Print the part of the discussion on bowing and prostration that begins at the words containing "The same thing" and stops after "have been chosen.".

* TEXT BLOCK:

* start *

And I'm wondering if you have a suggestion of what you would feel would be appropriate. Are you happy with what you seem to be doing, is kneeling in the size that I have, with your hands in your shoulders? I'm not happy with it because I understand it hurts people. So one thing I thought of was circumambulating. I felt okay about that. Circumambulating the altar. Just walk around the altar during the chant. I thought of that. Huh? What? But just sort of, just as a, you know, honoring the Buddha, honoring Bodhidharma, honoring Manjushri, honoring Avalokiteshvara. I do feel comfortable bowing to Avalokiteshvara. I do that practice.

[69:41]

But I don't think of Avalokiteshvara as a woman, even though Avalokiteshvara takes the form of a woman. But I feel comfortable bowing to Avalokiteshvara. I feel comfortable bowing to Tara. I feel comfortable bowing to Jesus. But in this particular setup, circumambulation seems, yeah, I feel comfortable with that. Some people back here. Abby, next, maybe. Somebody over there. Okay. Okay. I just want to ask what's going on in this country. There's a really interesting process now. It's like a process of finding a new way.

[70:53]

I think it's similar like when Dharma from India came to China or Japan. Japan just changed and was a genuine process going on. And this is suffering. A part of this is suffering. Suffering really comes to life. And I was surprised myself also when I saw a male bookstore. and I was in the first row, and I just cried seeing a man bow to the woman. And then I thought, wow, that's strange. I just couldn't stop. And the day after that with this marker, it happened.

[71:56]

The same thing happened to me. I could just see how this was not only I myself. This is much bigger, the suffering that comes out. But at the same time, a process came on, I think, with all of us. A process that saw what is the meaning, actually, of this prostration. Because actually, I see prostration to the lineage, the men and the women. our image is different than the prostration to the woman. Because the woman, this is not a lineage. These are just names of women. They have been chosen, and they don't know exactly how they have been chosen.

* end *

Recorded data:
* start *

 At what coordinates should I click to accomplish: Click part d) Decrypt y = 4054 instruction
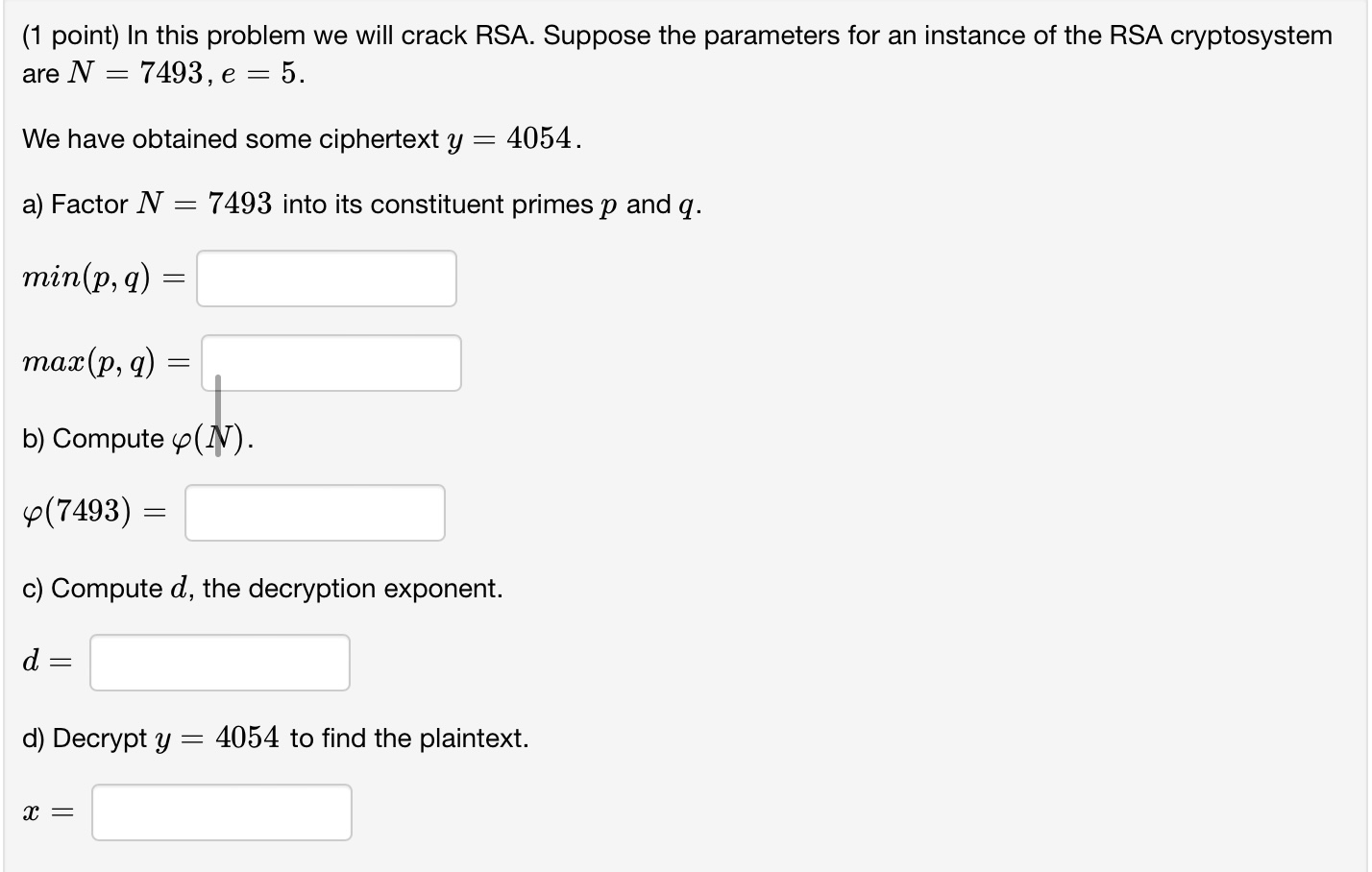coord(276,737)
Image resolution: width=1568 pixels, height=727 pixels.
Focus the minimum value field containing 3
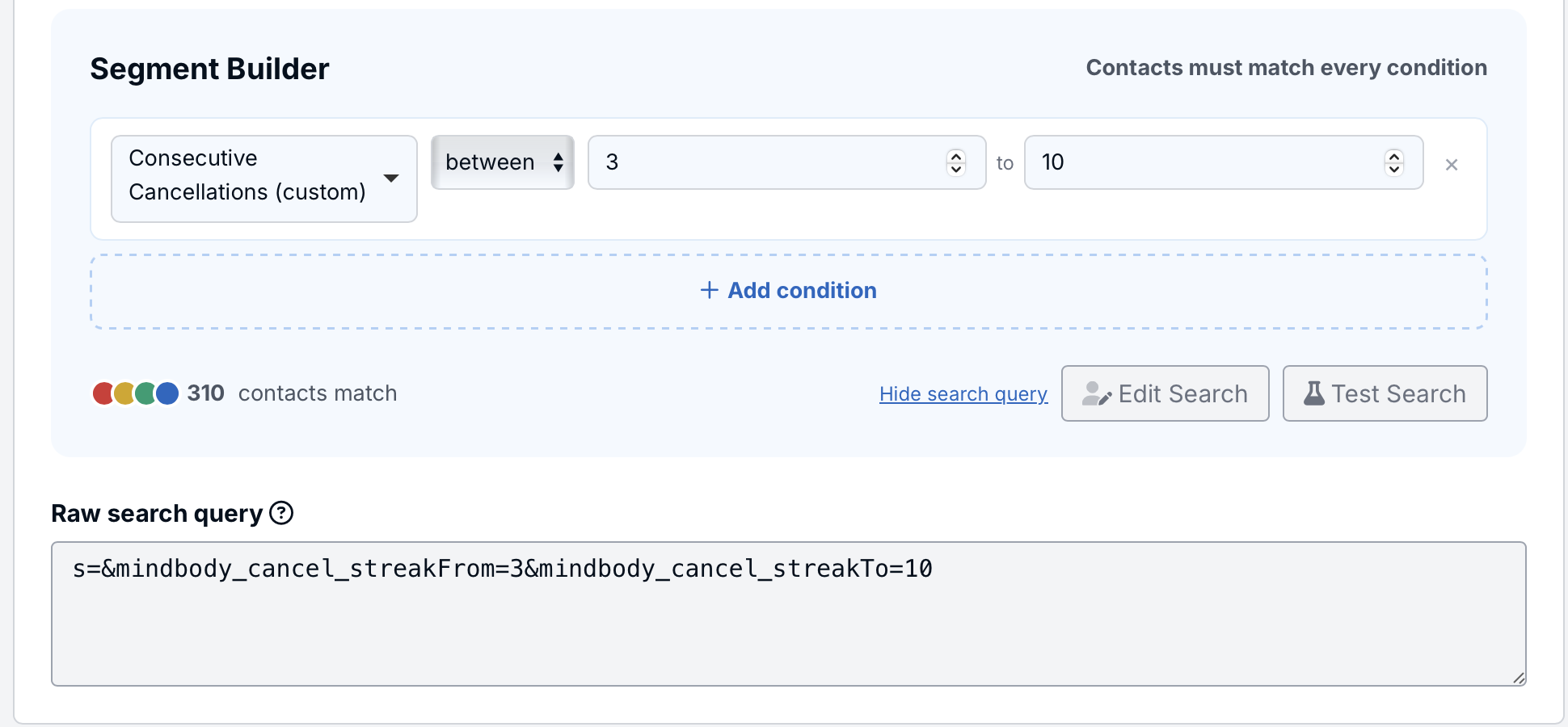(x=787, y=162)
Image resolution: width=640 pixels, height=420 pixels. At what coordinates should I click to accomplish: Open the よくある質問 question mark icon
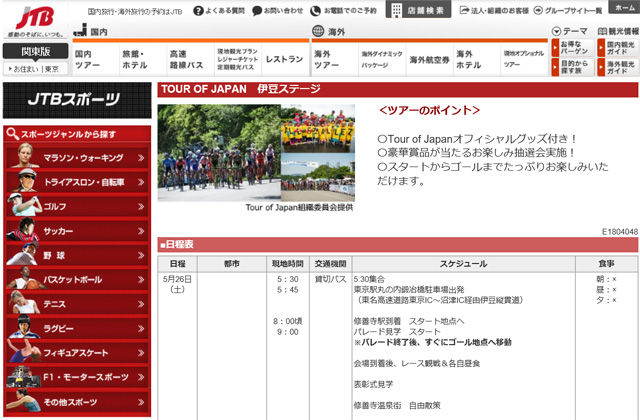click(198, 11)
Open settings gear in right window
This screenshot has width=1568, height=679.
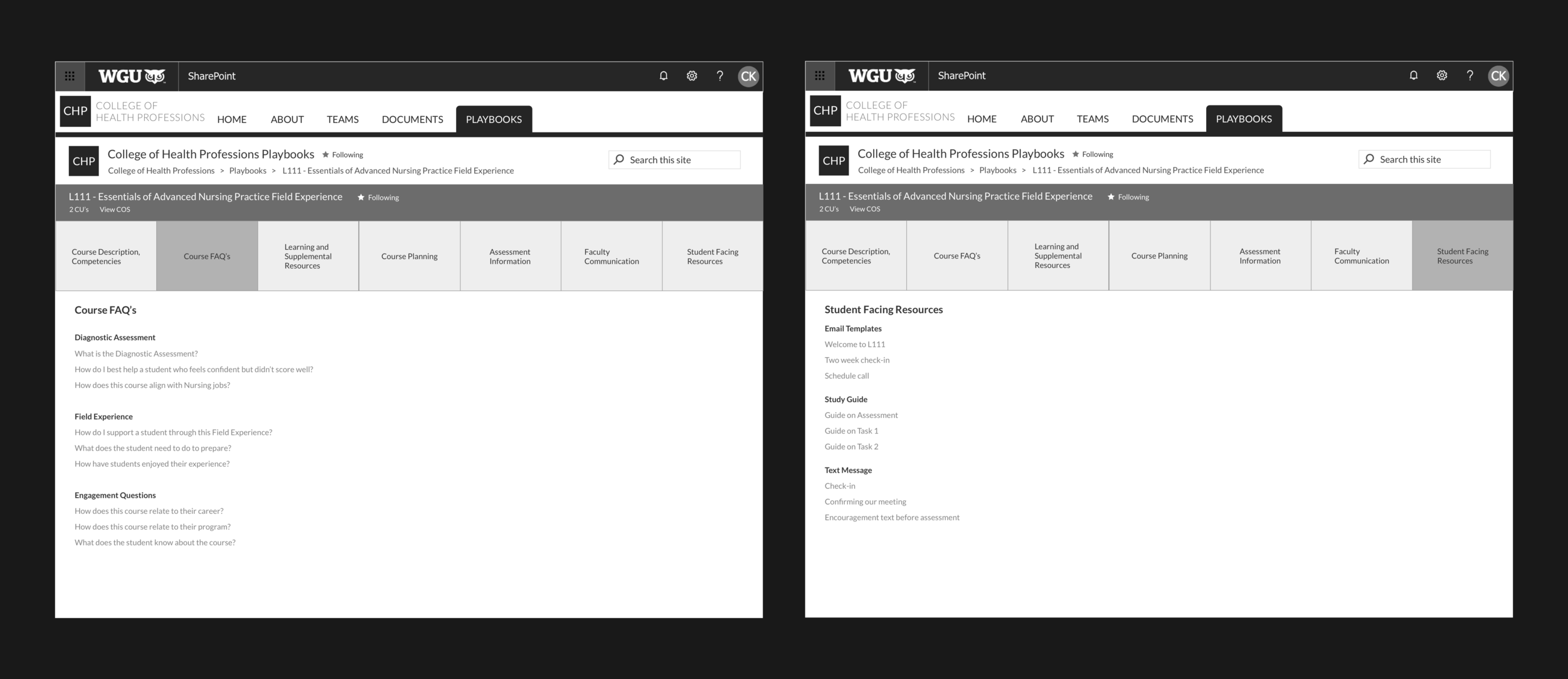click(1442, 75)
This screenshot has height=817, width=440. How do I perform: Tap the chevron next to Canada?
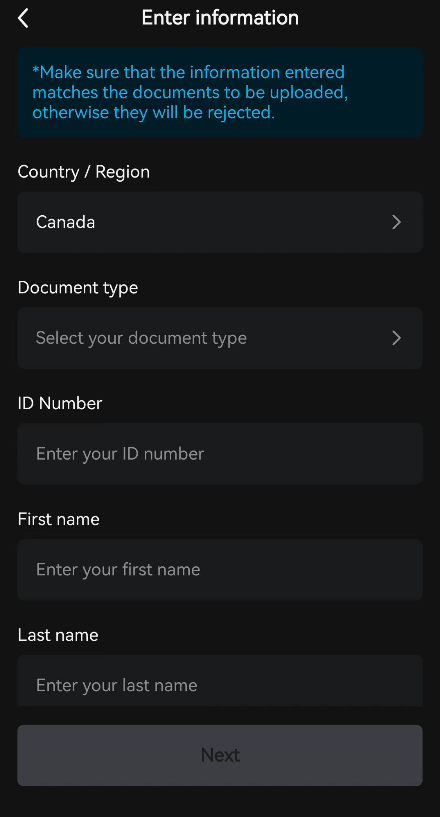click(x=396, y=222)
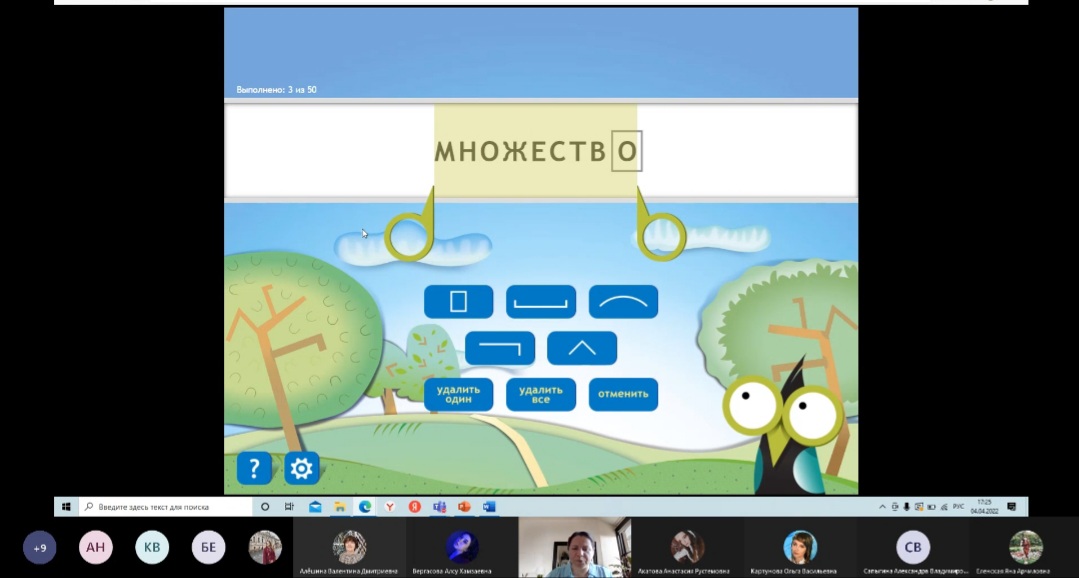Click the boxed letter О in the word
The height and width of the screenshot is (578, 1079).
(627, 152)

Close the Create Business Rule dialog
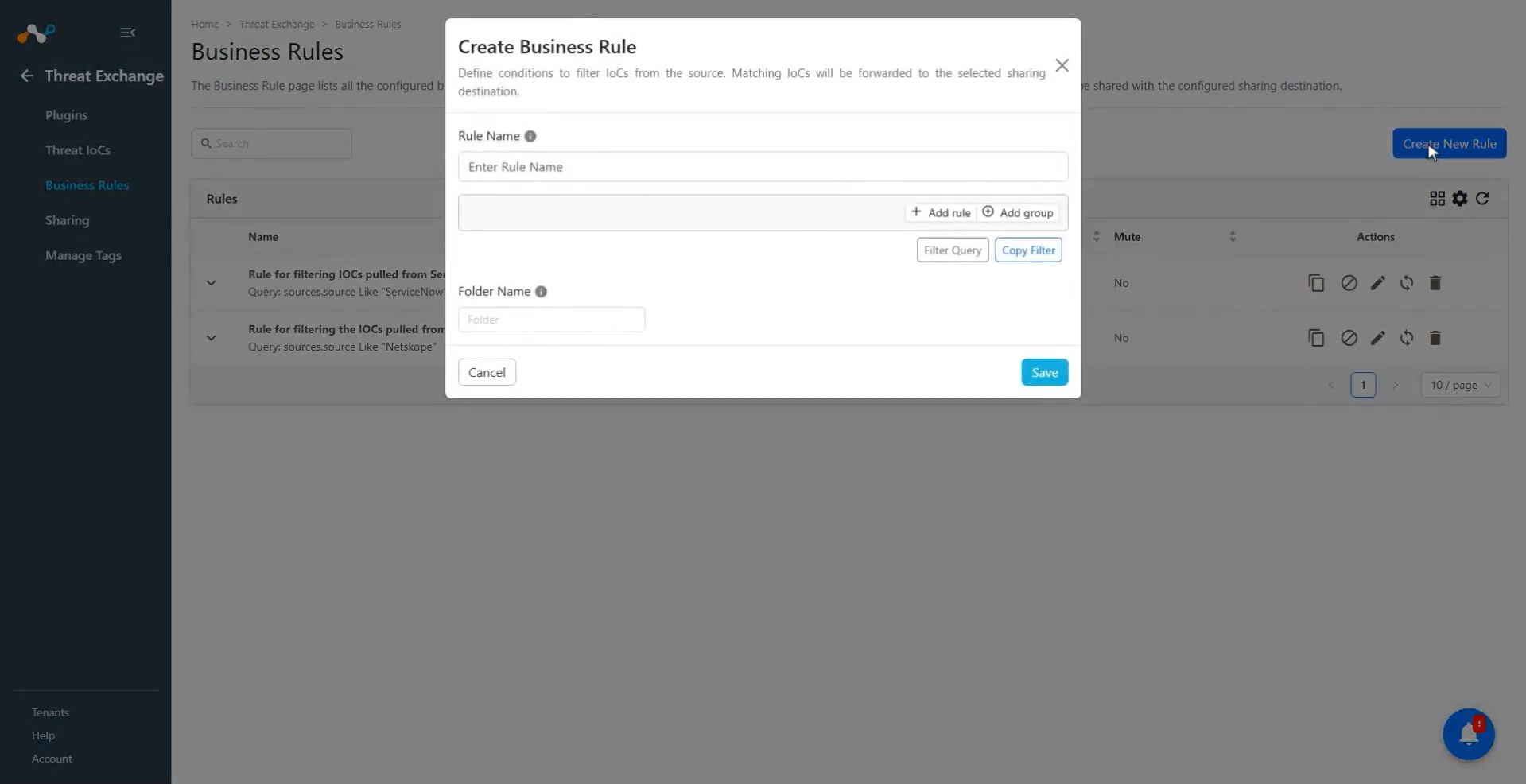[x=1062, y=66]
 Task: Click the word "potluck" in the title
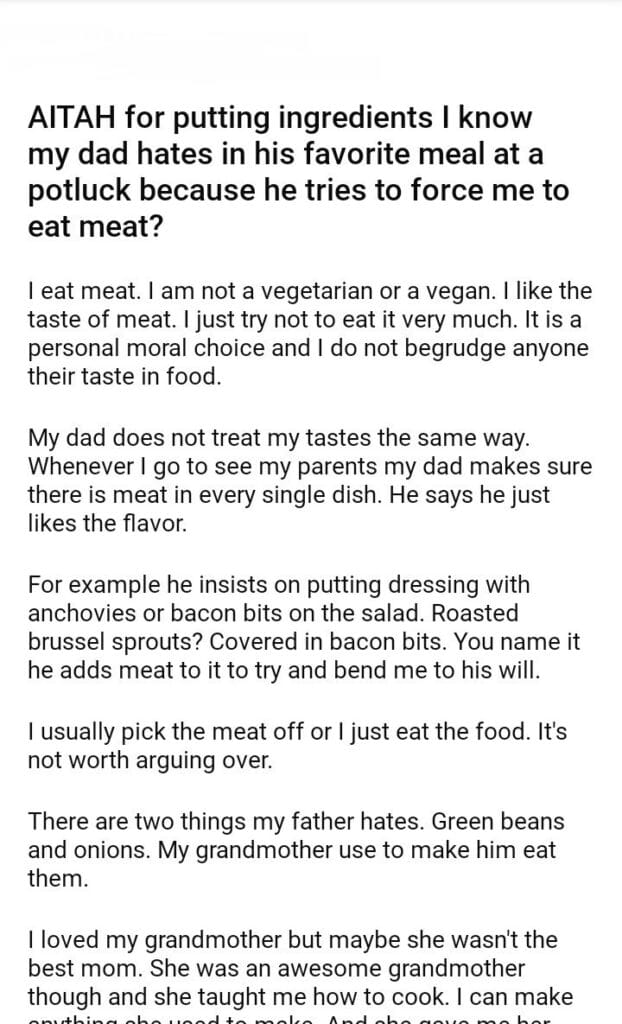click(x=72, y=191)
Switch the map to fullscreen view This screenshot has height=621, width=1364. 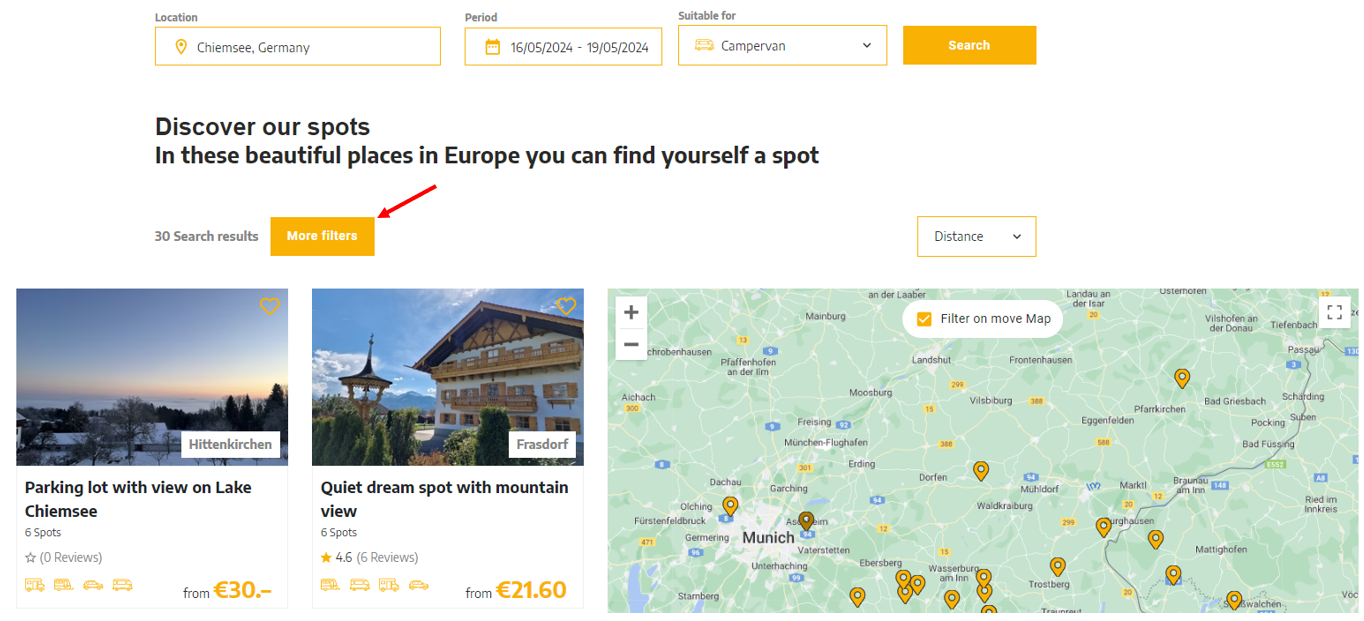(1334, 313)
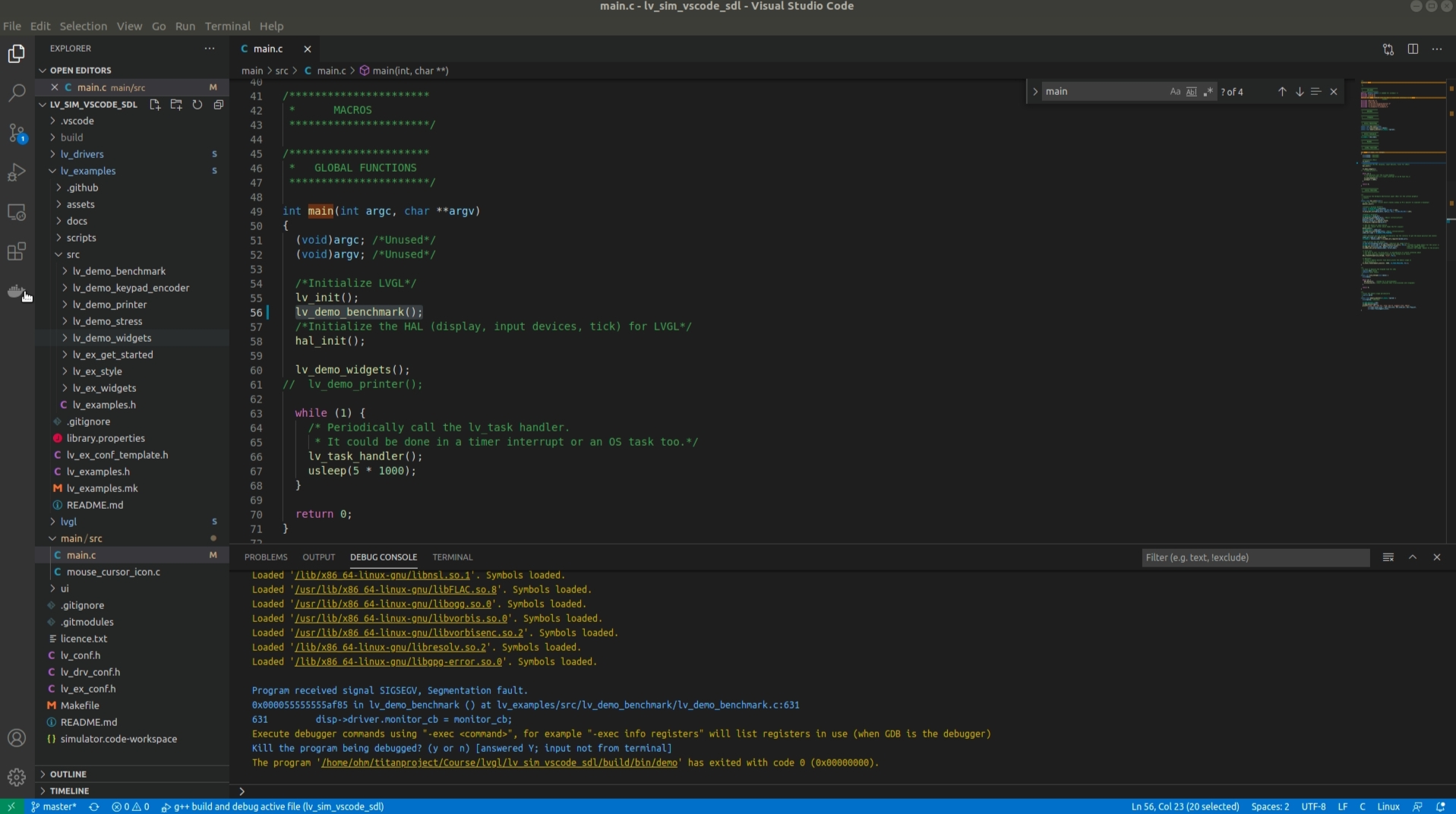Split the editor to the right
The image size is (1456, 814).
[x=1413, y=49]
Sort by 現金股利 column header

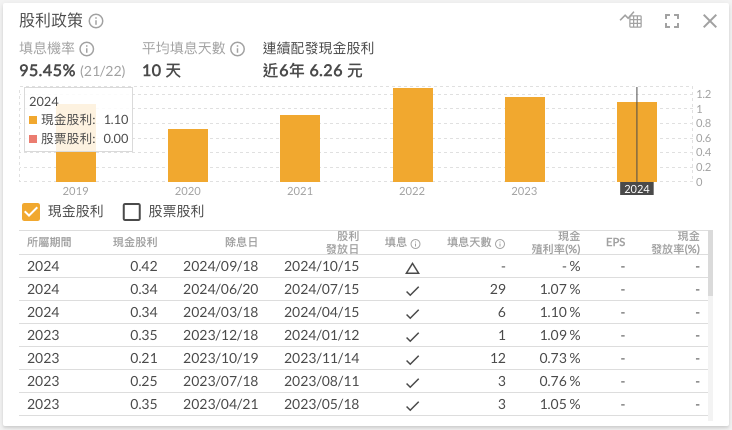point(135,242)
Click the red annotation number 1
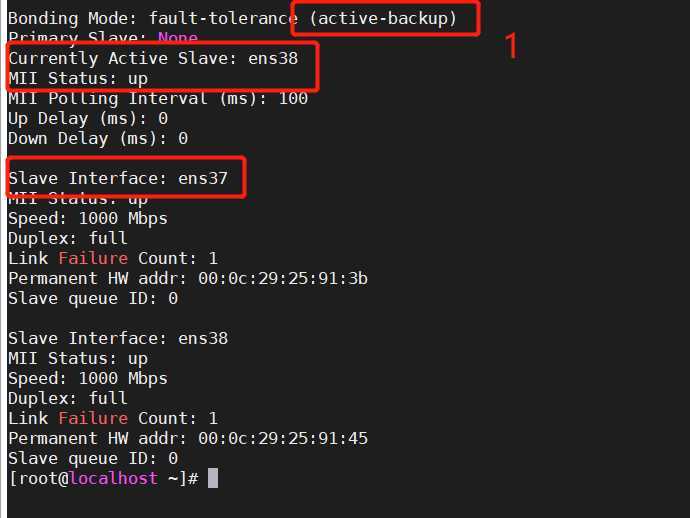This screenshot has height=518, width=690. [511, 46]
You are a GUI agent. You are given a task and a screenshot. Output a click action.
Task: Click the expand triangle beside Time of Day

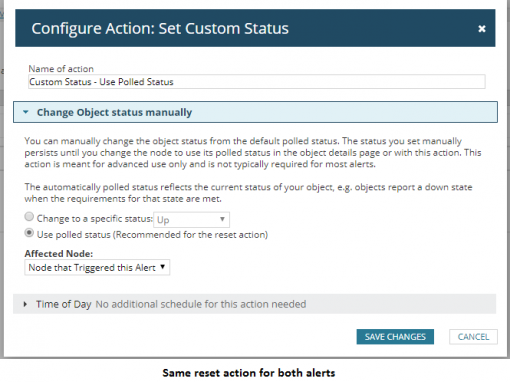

* end *

* SOLVED PROBLEM:
The same thing happened to me. I could just see how this was not only I myself. This is much bigger, the suffering that comes out. But at the same time, a process came on, I think, with all of us. A process that saw what is the meaning, actually, of this prostration. Because actually, I see prostration to the lineage, the men and the women. our image is different than the prostration to the woman. Because the woman, this is not a lineage. These are just names of women. They have been chosen, and they don't know exactly how they have been chosen.